» **Exercise prompt**
Return every line of the listing below, unchanged, from its first line to the line holding "You are a computer-use agent. The", that line included.

» **Records supplied**
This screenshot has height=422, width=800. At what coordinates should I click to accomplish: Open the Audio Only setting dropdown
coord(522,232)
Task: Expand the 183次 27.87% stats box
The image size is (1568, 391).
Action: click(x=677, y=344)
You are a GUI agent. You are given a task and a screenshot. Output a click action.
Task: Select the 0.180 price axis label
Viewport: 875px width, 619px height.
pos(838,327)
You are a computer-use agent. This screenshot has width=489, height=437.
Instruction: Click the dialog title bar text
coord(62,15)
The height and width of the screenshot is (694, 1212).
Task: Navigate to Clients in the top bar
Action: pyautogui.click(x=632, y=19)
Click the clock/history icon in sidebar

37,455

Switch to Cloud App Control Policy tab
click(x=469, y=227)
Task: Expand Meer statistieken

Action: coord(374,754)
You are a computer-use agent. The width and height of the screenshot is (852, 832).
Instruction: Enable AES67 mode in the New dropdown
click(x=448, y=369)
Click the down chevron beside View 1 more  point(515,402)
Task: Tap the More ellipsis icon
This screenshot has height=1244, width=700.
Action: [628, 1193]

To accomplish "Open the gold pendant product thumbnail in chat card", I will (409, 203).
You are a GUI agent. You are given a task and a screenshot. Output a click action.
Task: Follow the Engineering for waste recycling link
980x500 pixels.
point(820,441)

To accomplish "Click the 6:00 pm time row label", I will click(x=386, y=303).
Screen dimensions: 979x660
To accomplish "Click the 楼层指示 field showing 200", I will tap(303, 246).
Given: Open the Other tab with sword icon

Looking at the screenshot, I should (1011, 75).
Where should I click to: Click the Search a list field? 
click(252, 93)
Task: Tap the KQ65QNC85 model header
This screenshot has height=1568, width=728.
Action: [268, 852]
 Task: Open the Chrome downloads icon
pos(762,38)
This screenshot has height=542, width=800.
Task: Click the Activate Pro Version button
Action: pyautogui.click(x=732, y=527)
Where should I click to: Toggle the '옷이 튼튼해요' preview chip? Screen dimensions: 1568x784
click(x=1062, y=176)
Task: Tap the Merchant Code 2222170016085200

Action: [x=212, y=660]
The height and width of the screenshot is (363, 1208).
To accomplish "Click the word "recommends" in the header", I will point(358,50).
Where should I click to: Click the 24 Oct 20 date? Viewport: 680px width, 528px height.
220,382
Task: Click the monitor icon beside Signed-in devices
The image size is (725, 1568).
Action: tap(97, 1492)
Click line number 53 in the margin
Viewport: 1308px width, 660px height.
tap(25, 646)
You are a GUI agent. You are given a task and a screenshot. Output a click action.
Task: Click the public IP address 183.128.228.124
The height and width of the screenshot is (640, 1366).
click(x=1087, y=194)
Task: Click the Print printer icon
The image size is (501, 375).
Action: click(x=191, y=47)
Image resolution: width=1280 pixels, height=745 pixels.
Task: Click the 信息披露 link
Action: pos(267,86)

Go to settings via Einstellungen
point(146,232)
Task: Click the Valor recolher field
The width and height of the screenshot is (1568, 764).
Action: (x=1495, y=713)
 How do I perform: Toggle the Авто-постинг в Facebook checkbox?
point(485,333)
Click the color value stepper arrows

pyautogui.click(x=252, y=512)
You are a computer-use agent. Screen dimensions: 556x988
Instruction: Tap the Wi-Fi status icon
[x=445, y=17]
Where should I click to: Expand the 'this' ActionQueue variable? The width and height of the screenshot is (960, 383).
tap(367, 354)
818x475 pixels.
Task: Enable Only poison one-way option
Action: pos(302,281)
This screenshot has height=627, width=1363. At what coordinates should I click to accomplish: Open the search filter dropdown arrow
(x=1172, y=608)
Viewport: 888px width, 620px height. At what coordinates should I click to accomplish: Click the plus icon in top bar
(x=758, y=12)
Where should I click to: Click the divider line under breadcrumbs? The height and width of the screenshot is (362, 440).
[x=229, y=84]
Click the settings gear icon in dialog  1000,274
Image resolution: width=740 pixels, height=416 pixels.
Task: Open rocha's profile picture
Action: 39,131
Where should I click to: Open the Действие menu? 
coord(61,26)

» **Response to the exercise**
This screenshot has height=422, width=800. At what coordinates should I click to accomplish: Open the Audio Only setting dropdown
coord(522,232)
Task: Expand the 183次 27.87% stats box
The image size is (1568, 391).
Action: click(x=677, y=344)
You are a GUI agent. You are given a task and a screenshot. Output a click action.
Task: Select the 0.180 price axis label
Viewport: 875px width, 619px height.
pos(838,327)
You are a computer-use agent. This screenshot has width=489, height=437.
Instruction: Click the dialog title bar text
coord(62,15)
The height and width of the screenshot is (694, 1212).
Task: Navigate to Clients in the top bar
Action: pyautogui.click(x=632, y=19)
Click the clock/history icon in sidebar

37,455

Switch to Cloud App Control Policy tab
click(x=469, y=227)
Task: Expand Meer statistieken

Action: coord(374,754)
You are a computer-use agent. The width and height of the screenshot is (852, 832).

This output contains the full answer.